Now Vogiatzoglou, Smith ea from the Universities of Oxford, UK; Oslo, Norway; &  Australia publish “a prospective 5year followup  of 107 community-dwelling volunteers aged 61 to 87 years without cognitive impairment at enrollment, showing that  decrease in brain volume was greater among those with lower vitamin B12 levels and higher plasma homocysteine  levels at baseline, associations significant after adjustment for age, sex, creatinine, education, initial brain volume, cognitive test scores,  blood pressure, ApoE 4 status,  homocysteine and folate. Using the upper (for the vitamins) or lower tertile (for the metabolites) as reference in analysis and adjusting for the above covariates, vitamin B12 in the bottom tertile (<308 pmol/L) was associated with  sixfold increased rate of brain volume loss. High levels of homocysteine or low levels of folate were not associated with brain volume loss. Low vitamin B12 status should be further investigated as a modifiable cause of brain atrophy and of likely subsequent cognitive impairment in the elderly”. .

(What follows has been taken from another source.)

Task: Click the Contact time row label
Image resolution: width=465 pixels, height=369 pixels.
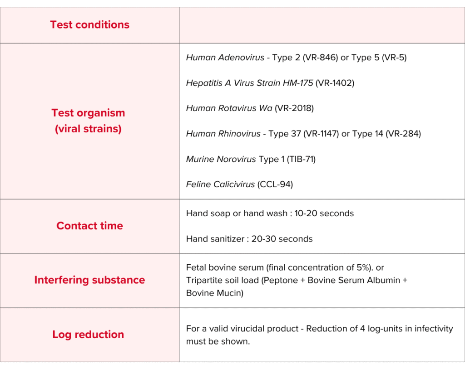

So while there are dozens of crucial factors before and after conception  in (neurological) structure, function and memory development and preservation-  from balanced foods and lifestyle including avoiding  trauma, smoking, alcohol, irradiation, microbial  and heavy metal excess to optimal nuturing and body composition including bloodpressure control- 
           safely measuring vitamin B12 and D levels, and  safely supplementing  low EPA eicosapentanoic acid EPA and docosahexanoic acid DHA ( as cod liver 4g/d) as well as low B12 and D levels into the  top quintile  of the “normal” range for pale skinned people in temperate climates- with eg vitamin D3  10 000iud and B12  eg 0.5mg/d-  may radically reduce the incidence of not just  childhood developmental, learning, behaviour, mood and aging memory/dementia problems.
        It will  also reduce  lifelong susceptibility to infection, fertility and growth disorders, osteoporosis, arthritis, common cancers (breast, prostate, skin),  autoimmune, vascular and skin diseases, and  premature aging. 
          These simple supplements- for below R2.50  a day,  US$10  a month-  may indeed radically improve fertility,  pregnancy, childhood,  work and successful aging outcomes.